### Directions
[1] In the blog post about Bill Smith's dinner at the Alabama Chanin Factory, which tee-shirt did the writer first settle on wearing?
[2] Carry on the blog post about Bill Smith's dinner at the Alabama Chanin Factory from its final sentence.

Tag Archives: University Program Council

Ferry Boats Sink

Chef Bill Smith, a legendary chef, of Crook’s Corner, a legendary restaurant in Chapel Hill, North Carolina, has a museum-quality collection of vintage tee-shirts from mid-to late-20th Century rock bands reaching into the 21st Century (www.crookscorner.com). While making plans to attend a dinner prepared by Smith at the Alabama Chanin Factory’s “Friends of the Café” series, I considered wearing one of my own vintage tee-shirts, collected from years as an undergraduate volunteer for the University Program Council’s series of concerts and events at the University of Alabama.

I had settled on my most cherished tee-shirt (and one of the few that still fits) – the simple black tee from Joni Mitchell’s 1976 concert tour appearance in Tuscaloosa – but I chickened out at the last minute and opted instead for my college professor drag of open-collar dress shirt with jacket and slacks.

I was not the only one considering the tee-shirt gesture. John T. Edge, director of Southern Foodways Alliance, revealed the concert tee under his jacket during his virtuosic introduction of Bill Smith and Alabama Chanin’s inaugural Project Threadways Symposium (www.alabamachanin.com/project-threadways), which kicked off in Florence that night (www.southernfoodways.org).

John T. Edge, whose prodigious knowledge of southern foodways and culture is always impressive, tied together the Shoals music and textile culture, Smith’s food, and Alabama Chanin’s Project Threadways, in inspired fashion. Project Threadways, an Alabama Chanin outreach and research initiative, collects information specific to the Southern textile industry – which was a major player in the Shoals prior to NAFTA. In addition, Project Threadways explores the Shoals and the broader Southern community through oral histories and other relevant research.

I was only able to make it to Bill Smith’s opening night feast at the Factory but visitors from throughout the country joined the locals and regulars for an event that explored the ongoing pull and mystique of the Shoals.

Chef Bill Smith’s recipes often exalt the contributions of talented immigrants who have worked in his kitchen over the years. He cherishes his relationships with Crook’s Corner co-workers from Vietnam, China, the former Soviet republics, Central America, Mexico, and elsewhere. His recipes reflect the international flavors he’s learned in his kitchens from employees from throughout the world. He even, he writes, had a period when he employed “rockers” in need of employment between gigs. He learned from all of them.

(Rows showing where targets appear)
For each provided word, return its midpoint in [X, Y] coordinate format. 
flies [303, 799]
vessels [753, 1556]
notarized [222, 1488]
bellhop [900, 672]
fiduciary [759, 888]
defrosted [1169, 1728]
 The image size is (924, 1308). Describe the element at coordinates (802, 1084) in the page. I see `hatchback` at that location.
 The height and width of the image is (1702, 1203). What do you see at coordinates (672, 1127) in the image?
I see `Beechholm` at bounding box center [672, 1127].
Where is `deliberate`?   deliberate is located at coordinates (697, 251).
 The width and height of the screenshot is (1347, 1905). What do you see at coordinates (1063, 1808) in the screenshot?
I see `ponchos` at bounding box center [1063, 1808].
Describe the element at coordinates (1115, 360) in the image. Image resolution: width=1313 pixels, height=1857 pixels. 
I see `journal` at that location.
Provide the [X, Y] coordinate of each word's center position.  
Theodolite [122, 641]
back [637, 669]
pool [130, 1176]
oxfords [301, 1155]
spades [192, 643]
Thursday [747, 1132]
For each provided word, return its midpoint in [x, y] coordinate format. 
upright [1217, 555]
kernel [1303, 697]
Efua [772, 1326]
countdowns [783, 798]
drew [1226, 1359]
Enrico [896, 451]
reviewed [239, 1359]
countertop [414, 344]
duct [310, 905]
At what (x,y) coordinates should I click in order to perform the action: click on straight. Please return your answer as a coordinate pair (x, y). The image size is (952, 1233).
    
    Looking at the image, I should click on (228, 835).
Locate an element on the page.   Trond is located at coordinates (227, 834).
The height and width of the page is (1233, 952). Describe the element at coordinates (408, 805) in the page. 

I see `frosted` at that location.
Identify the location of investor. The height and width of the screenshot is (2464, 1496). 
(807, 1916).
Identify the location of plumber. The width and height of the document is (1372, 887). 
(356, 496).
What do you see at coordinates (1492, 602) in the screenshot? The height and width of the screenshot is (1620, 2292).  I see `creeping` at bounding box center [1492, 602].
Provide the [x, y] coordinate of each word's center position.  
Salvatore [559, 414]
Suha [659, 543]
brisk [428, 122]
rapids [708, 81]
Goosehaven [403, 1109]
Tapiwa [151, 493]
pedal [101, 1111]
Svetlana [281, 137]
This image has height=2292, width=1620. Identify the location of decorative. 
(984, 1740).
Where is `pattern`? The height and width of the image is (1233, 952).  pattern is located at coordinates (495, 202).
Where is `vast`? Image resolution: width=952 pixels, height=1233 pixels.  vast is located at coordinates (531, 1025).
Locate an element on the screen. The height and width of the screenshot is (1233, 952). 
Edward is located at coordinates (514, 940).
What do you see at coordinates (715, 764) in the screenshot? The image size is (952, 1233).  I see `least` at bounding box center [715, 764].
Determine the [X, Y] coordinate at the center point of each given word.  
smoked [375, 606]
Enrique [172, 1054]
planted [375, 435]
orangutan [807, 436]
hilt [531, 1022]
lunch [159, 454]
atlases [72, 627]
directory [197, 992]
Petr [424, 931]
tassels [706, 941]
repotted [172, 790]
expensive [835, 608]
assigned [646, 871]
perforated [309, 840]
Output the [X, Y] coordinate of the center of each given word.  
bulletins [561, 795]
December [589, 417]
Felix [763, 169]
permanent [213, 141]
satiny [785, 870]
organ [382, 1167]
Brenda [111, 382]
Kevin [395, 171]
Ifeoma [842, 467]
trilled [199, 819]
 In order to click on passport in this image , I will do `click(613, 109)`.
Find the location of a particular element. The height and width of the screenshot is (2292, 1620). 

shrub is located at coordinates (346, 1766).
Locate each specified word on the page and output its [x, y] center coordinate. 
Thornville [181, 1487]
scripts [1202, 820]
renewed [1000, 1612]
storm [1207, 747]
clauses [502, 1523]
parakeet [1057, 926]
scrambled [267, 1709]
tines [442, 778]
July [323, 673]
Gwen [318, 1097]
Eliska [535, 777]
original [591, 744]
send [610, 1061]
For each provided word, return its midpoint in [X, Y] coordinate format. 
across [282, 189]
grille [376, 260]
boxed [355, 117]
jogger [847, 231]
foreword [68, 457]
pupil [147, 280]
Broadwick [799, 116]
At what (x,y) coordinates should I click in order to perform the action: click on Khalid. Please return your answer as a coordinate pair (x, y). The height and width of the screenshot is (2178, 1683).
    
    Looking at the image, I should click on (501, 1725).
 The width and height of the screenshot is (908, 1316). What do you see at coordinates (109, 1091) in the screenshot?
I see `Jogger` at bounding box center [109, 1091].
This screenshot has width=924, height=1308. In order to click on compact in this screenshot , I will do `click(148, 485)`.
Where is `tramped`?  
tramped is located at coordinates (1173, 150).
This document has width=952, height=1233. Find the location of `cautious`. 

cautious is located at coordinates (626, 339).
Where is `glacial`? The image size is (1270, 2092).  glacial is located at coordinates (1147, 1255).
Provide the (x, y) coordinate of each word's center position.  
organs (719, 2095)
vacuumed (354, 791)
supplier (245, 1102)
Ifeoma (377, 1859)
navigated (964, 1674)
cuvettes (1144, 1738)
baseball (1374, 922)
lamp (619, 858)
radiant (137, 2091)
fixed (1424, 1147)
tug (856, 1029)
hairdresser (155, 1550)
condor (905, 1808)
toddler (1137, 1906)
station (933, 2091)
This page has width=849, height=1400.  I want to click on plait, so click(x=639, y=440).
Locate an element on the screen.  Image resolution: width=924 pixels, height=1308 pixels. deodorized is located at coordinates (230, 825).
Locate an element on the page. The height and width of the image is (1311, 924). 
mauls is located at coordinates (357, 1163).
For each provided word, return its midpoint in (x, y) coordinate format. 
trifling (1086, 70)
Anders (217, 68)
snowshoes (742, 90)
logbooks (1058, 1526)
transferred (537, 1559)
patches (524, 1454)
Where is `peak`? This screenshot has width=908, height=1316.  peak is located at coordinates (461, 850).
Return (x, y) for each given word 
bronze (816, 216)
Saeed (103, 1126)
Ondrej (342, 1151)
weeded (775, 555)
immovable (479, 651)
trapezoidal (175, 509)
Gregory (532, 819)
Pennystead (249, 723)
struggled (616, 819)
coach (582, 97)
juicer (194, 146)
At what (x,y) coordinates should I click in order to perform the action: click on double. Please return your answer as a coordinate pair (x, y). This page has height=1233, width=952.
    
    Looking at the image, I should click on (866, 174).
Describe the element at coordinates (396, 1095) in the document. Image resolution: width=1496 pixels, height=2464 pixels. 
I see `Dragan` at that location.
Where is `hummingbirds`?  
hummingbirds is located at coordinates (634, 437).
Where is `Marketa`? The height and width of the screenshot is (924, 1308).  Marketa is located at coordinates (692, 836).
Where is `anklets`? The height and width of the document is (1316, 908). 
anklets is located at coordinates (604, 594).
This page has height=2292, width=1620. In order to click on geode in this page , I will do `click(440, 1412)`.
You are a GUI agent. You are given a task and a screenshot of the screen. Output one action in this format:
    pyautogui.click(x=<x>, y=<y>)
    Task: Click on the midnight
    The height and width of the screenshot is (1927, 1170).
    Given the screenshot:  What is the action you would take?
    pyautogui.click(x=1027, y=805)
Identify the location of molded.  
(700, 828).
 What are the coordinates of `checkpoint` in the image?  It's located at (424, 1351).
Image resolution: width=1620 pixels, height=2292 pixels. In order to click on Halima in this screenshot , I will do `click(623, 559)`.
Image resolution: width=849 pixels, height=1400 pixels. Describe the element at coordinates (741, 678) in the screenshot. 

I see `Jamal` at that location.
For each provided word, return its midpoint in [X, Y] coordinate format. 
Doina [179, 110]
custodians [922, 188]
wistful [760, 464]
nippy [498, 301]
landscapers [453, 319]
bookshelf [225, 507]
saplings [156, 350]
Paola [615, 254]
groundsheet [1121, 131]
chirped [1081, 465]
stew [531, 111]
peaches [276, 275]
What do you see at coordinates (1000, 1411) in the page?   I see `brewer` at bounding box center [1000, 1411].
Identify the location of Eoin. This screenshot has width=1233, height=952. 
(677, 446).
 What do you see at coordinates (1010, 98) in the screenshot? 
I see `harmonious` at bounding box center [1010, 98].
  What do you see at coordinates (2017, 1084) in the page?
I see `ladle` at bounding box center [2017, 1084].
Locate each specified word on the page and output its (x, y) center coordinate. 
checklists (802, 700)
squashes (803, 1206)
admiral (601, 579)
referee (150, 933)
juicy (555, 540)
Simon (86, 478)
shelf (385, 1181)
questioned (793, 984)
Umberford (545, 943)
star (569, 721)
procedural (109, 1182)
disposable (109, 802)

### Answers to the exercises
[1] The simple black tee from Joni Mitchell's 1976 concert tour appearance in Tuscaloosa.

[2]
“I realize that everyone in the world cannot come here to live in the United States, but it’s hard to imagine that the people who complain so loudly about immigration have had much experience with new immigrants. Getting to know people from all these places has been one of the great privileges of my life.”

I don’t often sport bumper stickers but this past winter I was compelled to order a bold bumper sticker that simply reads “FAKE CRISIS.”

I think Bill Smith would agree.

For those who haven’t had the pleasure of dining at Crook’s Corner (and that includes me), Bill Smith might be familiar from his regular appearances with Chef Vivian Howard in the PBS documentary series “A Chef’s Life,” where he memorably shared his preparations of persimmon pudding, corned ham, and – my favorite – his father’s family recipe for sunchoke relish.

Bill Smith, who retired from Crook’s Corner in January 2019,  absorbs all of the foodways of his Southern culture and his family, including his Southern grandmother’s “mean Yankee German” grandparents, to create his food. He also honors the traditions of Crook’s Corner founding chef Bill Neal, who preceded Smith and is credited with making shrimp and grits a Southern staple.

The food Smith served in Florence last week was real food – humble and authentic, quietly sophisticated, honest, and finessed without showing off. It was a suitable accompaniment to lively conversation punctuated by occasional gasps at the deliciousness of the bites being savored. Many of the recipes are featured in, or variations of, recipes in Smith’s essential book, Seasoned in the South: Recipes from Crook’s Corner and from Home (Algonquin Books of Chapel Hill, 2006), a cherished touchstone for many cooks of the South and beyond.

Seasoned in the South has an introduction by author Lee Smith, one of the South’s most authentic voices. Bill Smith’s recipes and menus follow and honor each season’s harvest with evocative intervals such as “An Outdoor Supper after the Last Outing of the Season”; “Snowed In”; “A Christmas Eve Supper after Midnight Mass”; and “Big Picnic on the Fourth of July.” His “New Year’s Day” menu is very similar, amazingly, to the one I served to guests at my own house for many years in many places.

Smith’s Florence dinner was superb from the moment we walked into the Alabama Chanin Factory. Passed appetizers were circulating and each was a treat. The bread that accompanied three of the pass-arounds was delicious, but a little too chewy to accommodate conversation; that glitch, however, did not distract much from the fine and distinct flavors.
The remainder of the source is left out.